◆ Records for this task
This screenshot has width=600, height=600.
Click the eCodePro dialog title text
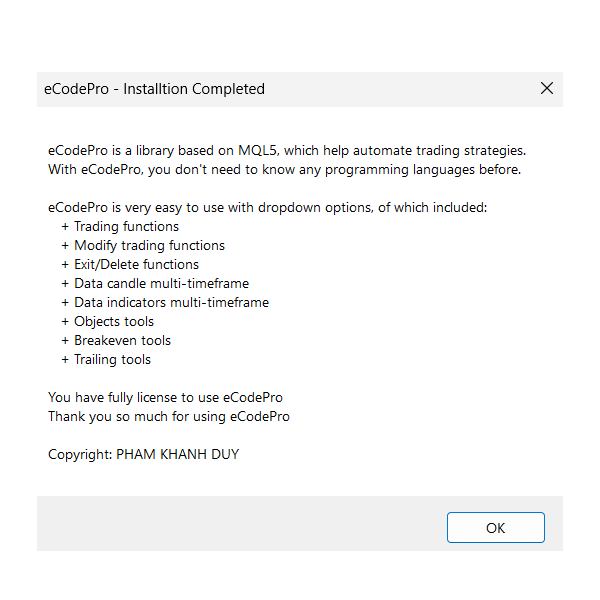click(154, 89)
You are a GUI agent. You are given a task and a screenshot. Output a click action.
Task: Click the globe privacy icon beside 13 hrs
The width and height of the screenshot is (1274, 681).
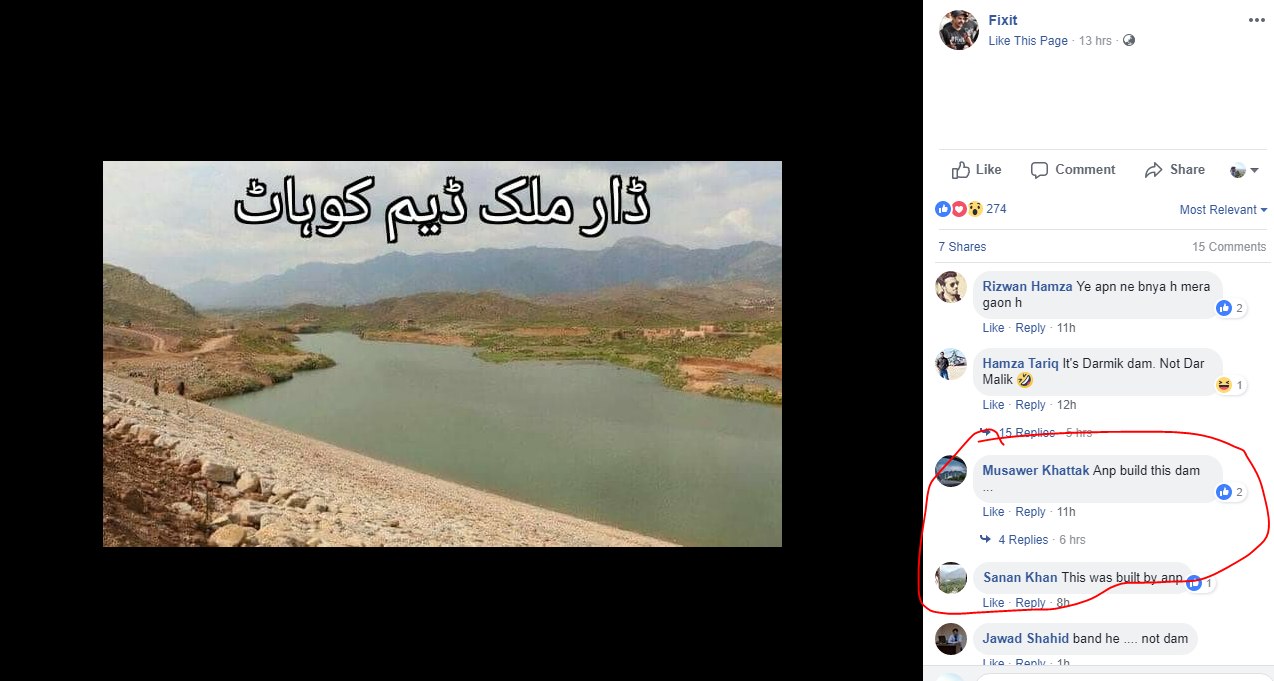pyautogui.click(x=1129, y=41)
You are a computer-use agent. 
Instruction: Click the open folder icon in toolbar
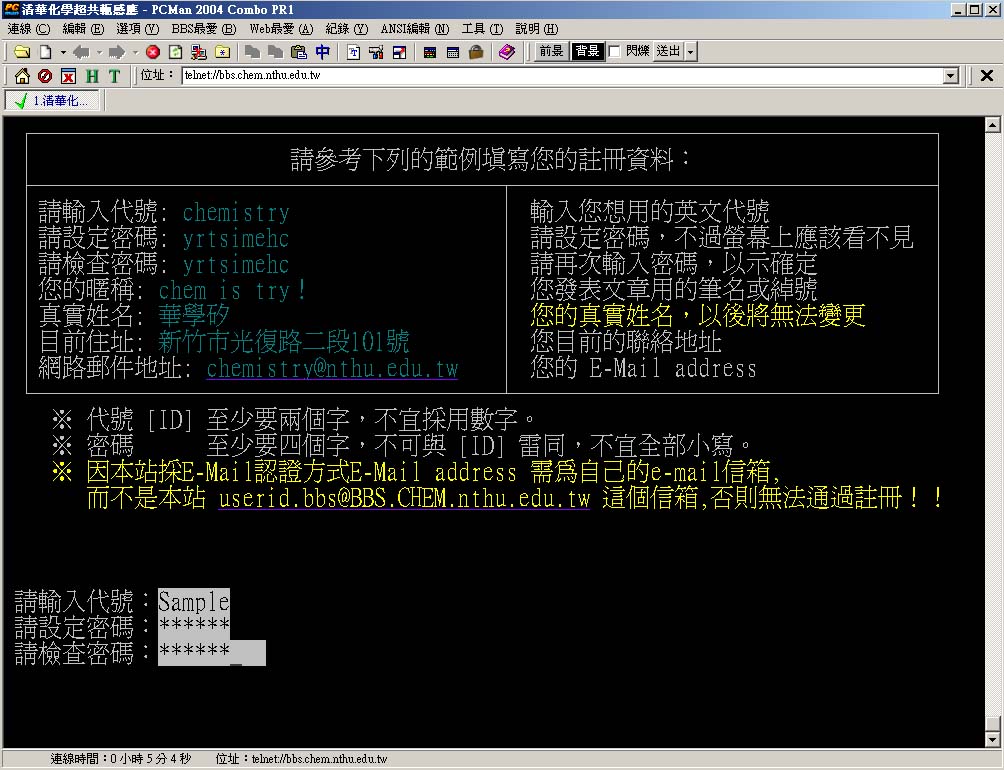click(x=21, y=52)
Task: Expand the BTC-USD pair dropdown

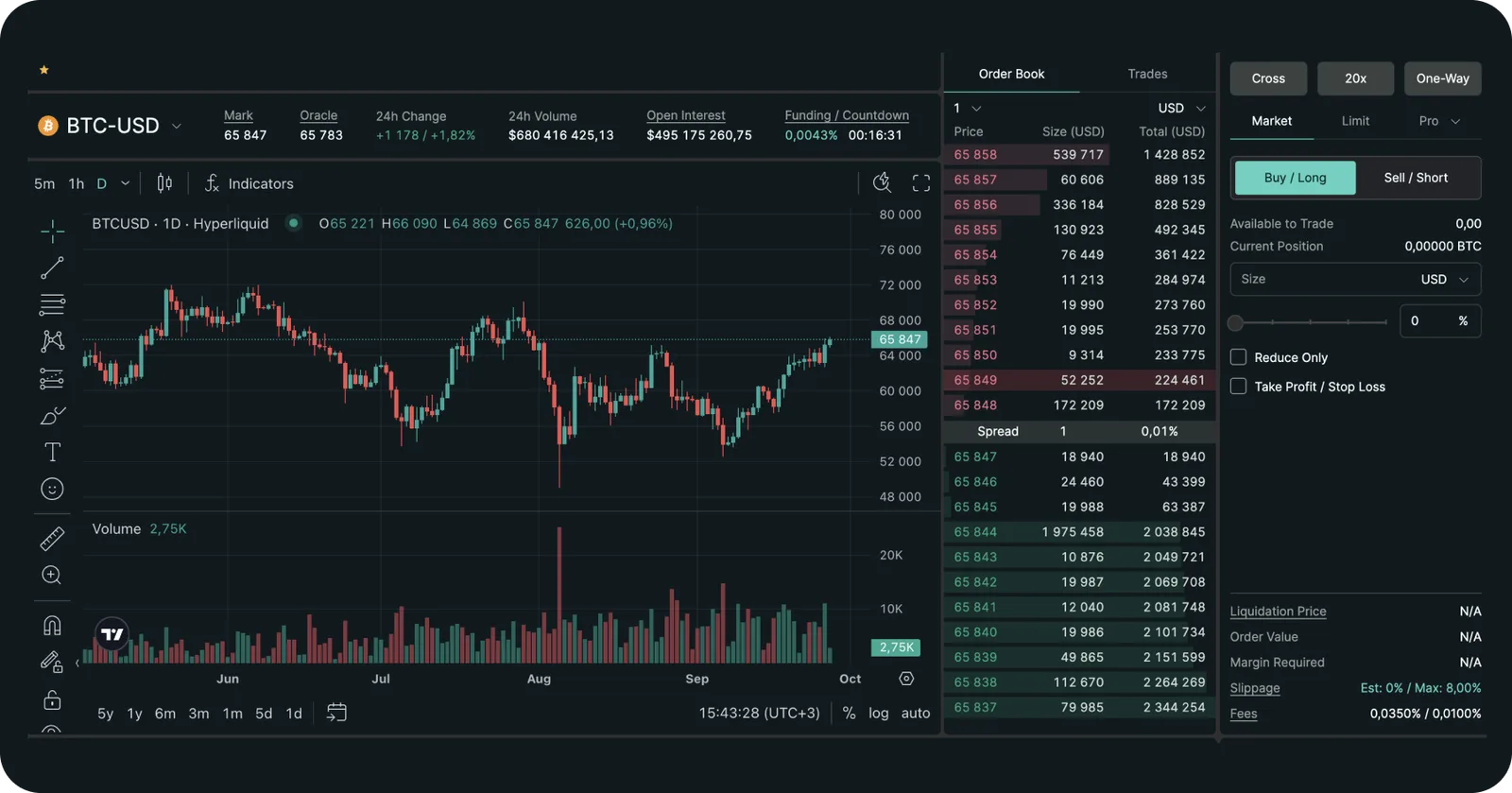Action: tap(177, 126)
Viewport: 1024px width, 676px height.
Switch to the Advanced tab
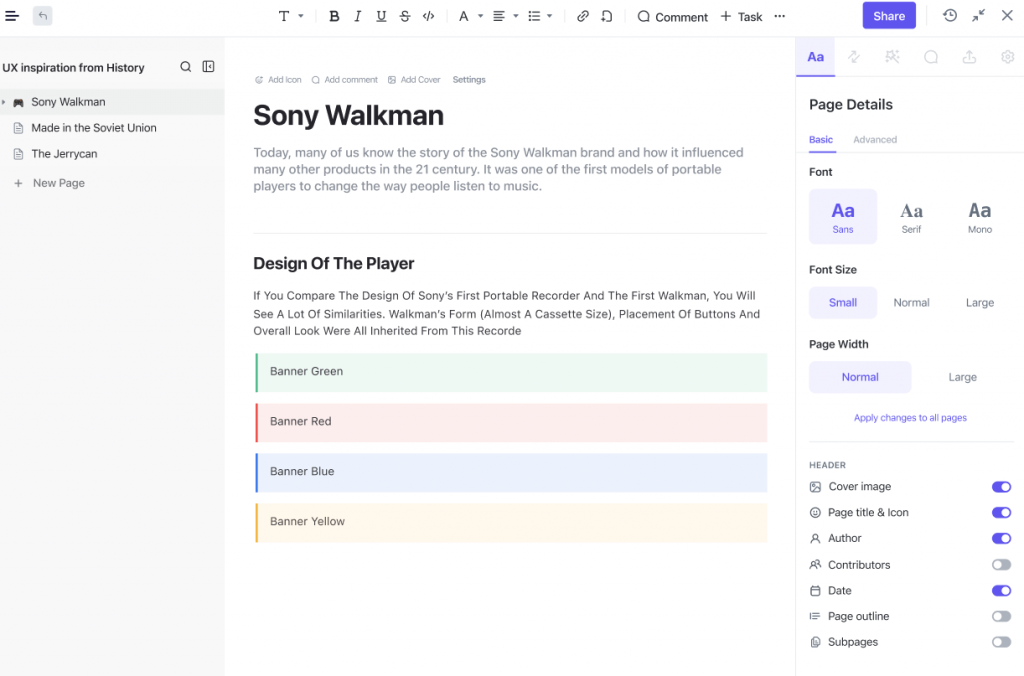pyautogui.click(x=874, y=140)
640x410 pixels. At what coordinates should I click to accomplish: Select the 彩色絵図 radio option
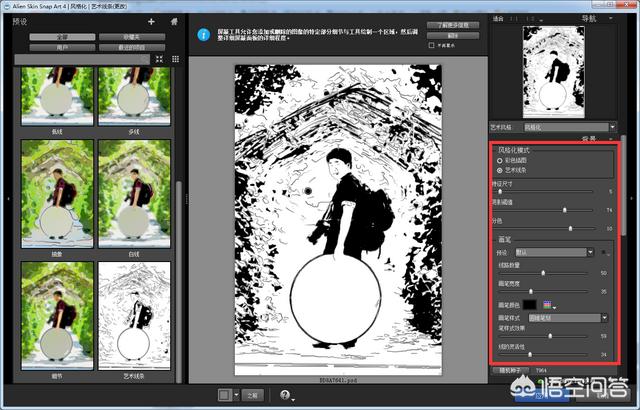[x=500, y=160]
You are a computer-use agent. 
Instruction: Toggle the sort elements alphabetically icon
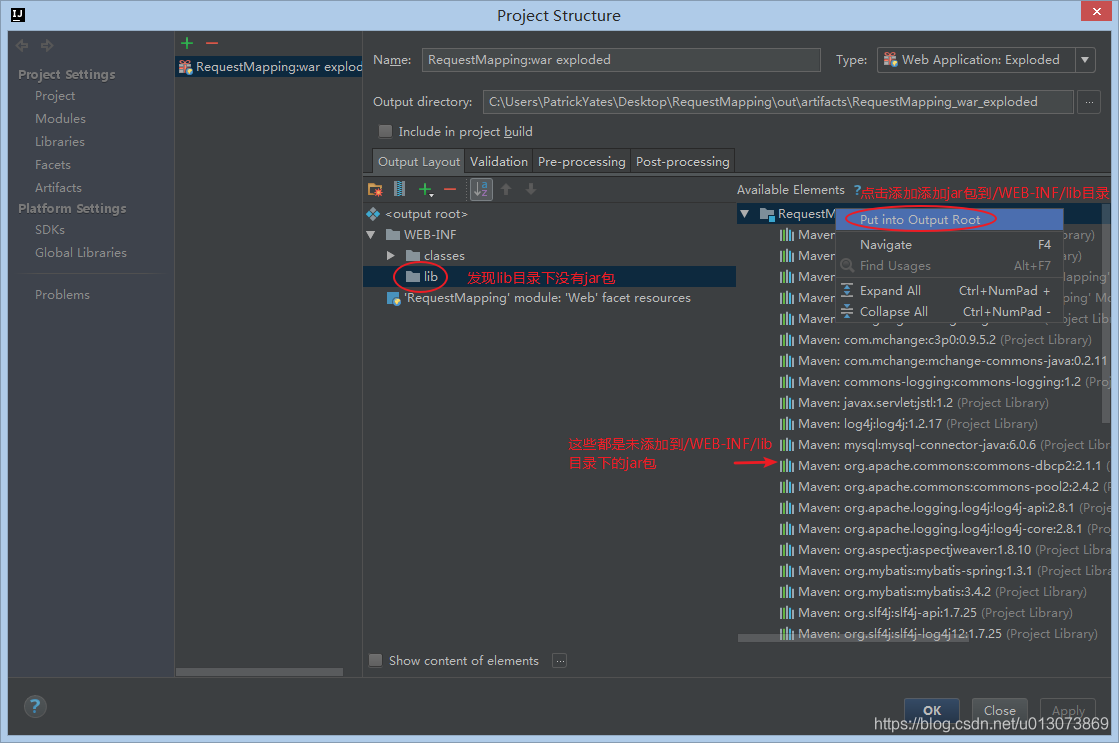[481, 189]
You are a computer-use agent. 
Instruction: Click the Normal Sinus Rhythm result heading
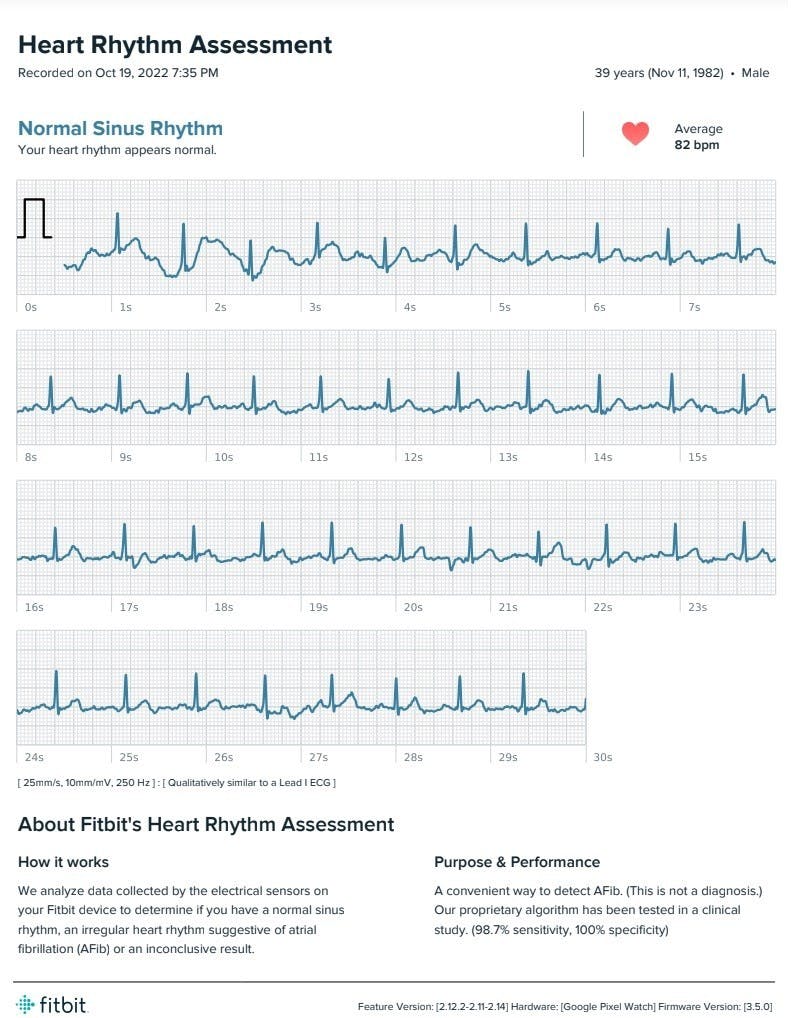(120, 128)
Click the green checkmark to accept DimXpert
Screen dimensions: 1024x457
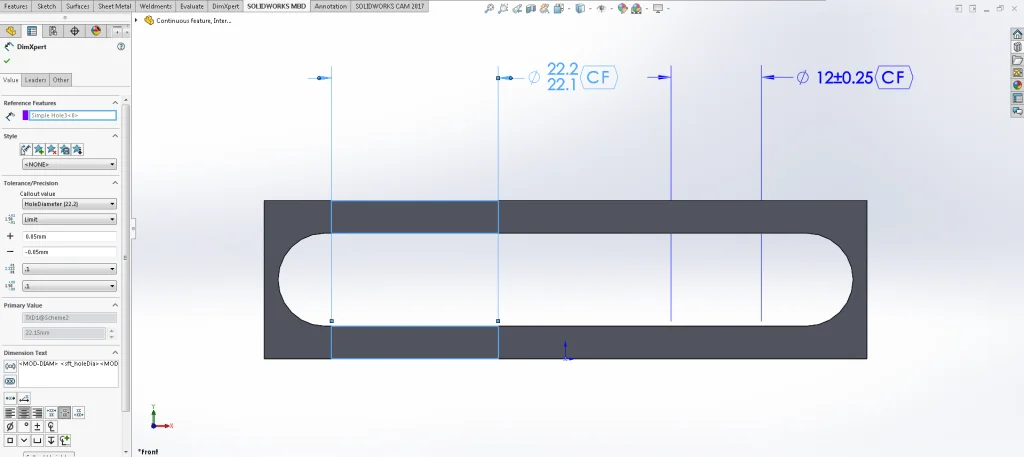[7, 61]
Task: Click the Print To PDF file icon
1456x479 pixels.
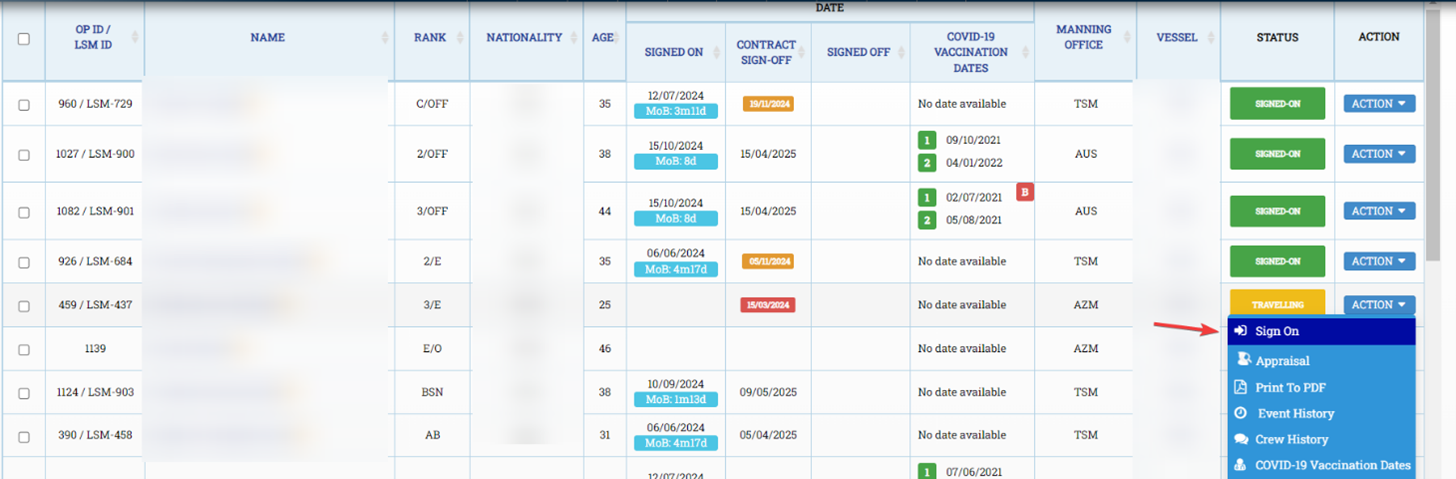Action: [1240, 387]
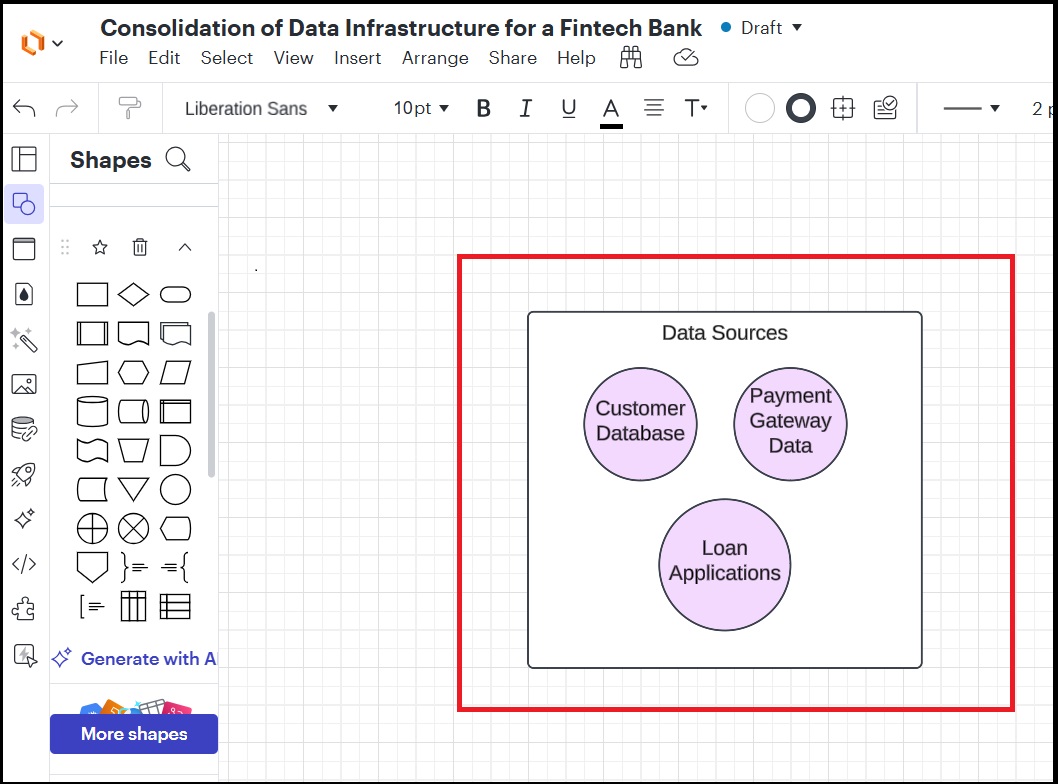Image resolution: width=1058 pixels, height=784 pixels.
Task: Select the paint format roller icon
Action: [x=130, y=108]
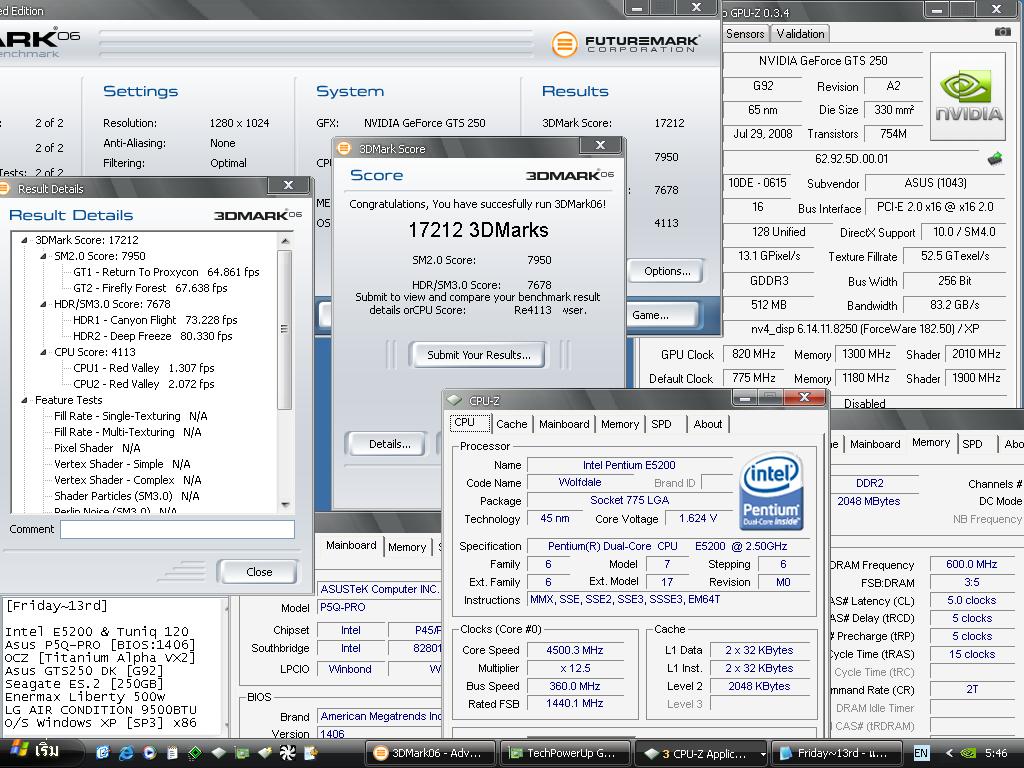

◆ Aim of the task
Copy out all of the material above word for word, leaving out the pictures.

◆ Expected answer
This screenshot has width=600, height=600.
Click the eCodePro dialog title text
click(154, 89)
You are a GUI agent. You are given a task and a screenshot. Output a click action.
Task: Click the globe privacy icon beside 13 hrs
The width and height of the screenshot is (1274, 681).
pyautogui.click(x=1129, y=41)
You are a computer-use agent. 
Instruction: Click the open folder icon in toolbar
click(x=21, y=52)
Task: Expand the BTC-USD pair dropdown

Action: tap(177, 126)
Viewport: 1024px width, 676px height.
Switch to the Advanced tab
pyautogui.click(x=874, y=140)
640x410 pixels. At what coordinates should I click to accomplish: Select the 彩色絵図 radio option
[x=500, y=160]
You are a computer-use agent. 
Instruction: Toggle the sort elements alphabetically icon
[481, 189]
You are a computer-use agent. 
Instruction: Click the Normal Sinus Rhythm result heading
(120, 128)
Click the green checkmark to accept DimXpert
Screen dimensions: 1024x457
[7, 61]
Task: Click the Print To PDF file icon
1456x479 pixels.
Action: [1240, 387]
Image resolution: width=1058 pixels, height=784 pixels.
Task: Select the paint format roller icon
Action: [x=130, y=108]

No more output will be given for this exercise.